What is key in Jahromi’s lessons is how she embeds the learning in the exercise, which is facilitating the transfer of information across brains.
Science and maths teacher Glenn Wagner was a Top 10 Global Teacher Prize finalist in 2015. In his ‘spare time’, he publishes articles on innovative practices in science teaching, including peer instruction (taking a concept and asking multiple choice questions), spaced practice (reintroducing the concept), concept mapping (drawing diagrams on a subject) and knowledge building.
He says all are examples of methods to help students “dip the forgetting curve” and make memories stick.
“Learning can be recognised as a permanent change in the way we think and act, because if there’s no change, we haven’t learned.

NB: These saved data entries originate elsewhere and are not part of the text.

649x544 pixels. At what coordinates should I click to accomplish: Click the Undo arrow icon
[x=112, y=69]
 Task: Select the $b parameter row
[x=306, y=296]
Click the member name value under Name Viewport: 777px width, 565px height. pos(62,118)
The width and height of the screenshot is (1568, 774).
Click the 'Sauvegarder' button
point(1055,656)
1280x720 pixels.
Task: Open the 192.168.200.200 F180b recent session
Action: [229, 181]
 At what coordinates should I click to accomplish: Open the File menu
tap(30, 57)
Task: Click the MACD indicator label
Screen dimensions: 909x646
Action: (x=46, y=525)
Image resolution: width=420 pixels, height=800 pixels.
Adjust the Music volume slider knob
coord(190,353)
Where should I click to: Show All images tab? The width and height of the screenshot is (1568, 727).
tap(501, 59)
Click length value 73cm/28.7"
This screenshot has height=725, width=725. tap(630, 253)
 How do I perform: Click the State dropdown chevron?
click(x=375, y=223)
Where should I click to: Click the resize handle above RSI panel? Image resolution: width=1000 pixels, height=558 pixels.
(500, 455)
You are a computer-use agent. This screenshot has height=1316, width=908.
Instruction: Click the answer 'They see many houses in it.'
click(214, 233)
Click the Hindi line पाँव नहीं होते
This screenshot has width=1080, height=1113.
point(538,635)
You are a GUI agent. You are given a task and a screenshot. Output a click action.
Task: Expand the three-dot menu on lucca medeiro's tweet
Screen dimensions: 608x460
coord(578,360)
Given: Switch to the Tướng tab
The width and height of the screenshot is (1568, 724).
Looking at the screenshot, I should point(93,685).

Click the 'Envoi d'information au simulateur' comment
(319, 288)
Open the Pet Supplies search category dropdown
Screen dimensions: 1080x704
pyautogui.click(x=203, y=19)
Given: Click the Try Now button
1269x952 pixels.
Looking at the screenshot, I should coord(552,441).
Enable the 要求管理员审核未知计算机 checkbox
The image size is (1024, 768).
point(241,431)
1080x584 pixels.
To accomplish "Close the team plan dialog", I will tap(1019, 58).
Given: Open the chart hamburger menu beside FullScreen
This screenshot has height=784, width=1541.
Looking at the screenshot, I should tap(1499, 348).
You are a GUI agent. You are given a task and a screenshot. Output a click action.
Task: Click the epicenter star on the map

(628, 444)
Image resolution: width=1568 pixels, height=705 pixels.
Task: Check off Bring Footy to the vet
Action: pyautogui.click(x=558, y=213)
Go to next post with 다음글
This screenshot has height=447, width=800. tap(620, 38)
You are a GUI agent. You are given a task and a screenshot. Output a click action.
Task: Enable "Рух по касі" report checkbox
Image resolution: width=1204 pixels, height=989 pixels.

“Over time, people forget, but what do we want students to remember? It’s incumbent on educators to make sure we use learning science to keep things sticking.”
But he’s also on a mission to address one of the biggest challenges facing all educators - how you keep students intrinsically motivated to learn and raise their dopamine levels to help them concentrate.
He says the best teachers do this through a combination of autonomy (giving students a choice in what they learn, how they learn it), competency (working at their level, giving them freedom) and relatedness (like-minded people in their class, introducing a social element to learning).
Ansari concludes that educationalists should “temper their enthusiasm for neuroscience”: “Teaching is an art and not a science – but if how students behave can be informed by science, that’s really powerful.”